La Croix, le Sabre et le Silence : Complicité chrétienne et colonialisme en Papouasie occidentale

La Croix, le Sabre et le Silence :

Complicité chrétienne et colonialisme en Papouasie occidentale

 

Introduction

Depuis l'intégration contestée de la Papouasie occidentale à l'Indonésie dans les années 1960, les communautés autochtones, majoritairement chrétiennes, subissent une marginalisation systémique et des violences structurelles. Mais au-delà du rôle de l’État, un autre acteur souvent oublié mérite d’être interrogé : l’Église chrétienne elle-même. Comment des institutions censées prêcher la paix, la justice et la dignité ont-elles pu être complices, activement ou par omission, d’un processus de domination coloniale ? Cet article explore cette complicité à travers quatre dimensions — historique, théologique, institutionnelle et prophétique — avant d’ouvrir une réflexion sur l’espérance d’une Église décolonisée, à travers le prisme de l’inculturation.

 

I. Quand la foi sert l’Empire

En janvier 1962, lors de la bataille de la mer d’Arafura, le commodore Yos Sudarso, catholique fervent et officier de la marine indonésienne, trouve la mort dans un affrontement contre les forces néerlandaises au large des côtes de la Papouasie occidentale, sur l’île de Nouvelle-Guinée dans le Pacifique.

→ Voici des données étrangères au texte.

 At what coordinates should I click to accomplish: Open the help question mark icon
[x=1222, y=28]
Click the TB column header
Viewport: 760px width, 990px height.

Sa mort, survenue lors de l’opération militaire « Trikora » lancé par le premier président indonésien Sukarno, est devenue un mythe fondateur de la fusion entre foi chrétienne et patriotisme indonésien. Sukarno avait en effet appelé à la « libération » de la Papouasie occidentale, alors intégrée de force à l’Indonésie.

Sudarso, catholique et héros militaire, est célébré dans le récit officiel comme un modèle d’unité nationale, incarnant le sacrifice pour la patrie au-delà des différences ethniques et religieuses. Son nom est honoré dans de nombreuses écoles catholiques à travers l’Indonésie, symbole d’un patriotisme chrétien.

Cependant, pour de nombreux Papous chrétiens, ce récit masque une réalité plus douloureuse. Sudarso devient le symbole d’une trahison de l’Évangile de libération, remplacé par une théologie d’une unité imposée qui légitime la domination indonésienne sur leur terre. La foi chrétienne est ainsi récupérée au service d’un nationalisme qui nie leurs droits à l’identité et à l’autodétermination. Ce héros national cristallise donc les tensions entre une foi vécue comme libératrice et une politique coloniale, soulevant la question du rôle de l’Église dans la légitimation d’un pouvoir étatique oppressif.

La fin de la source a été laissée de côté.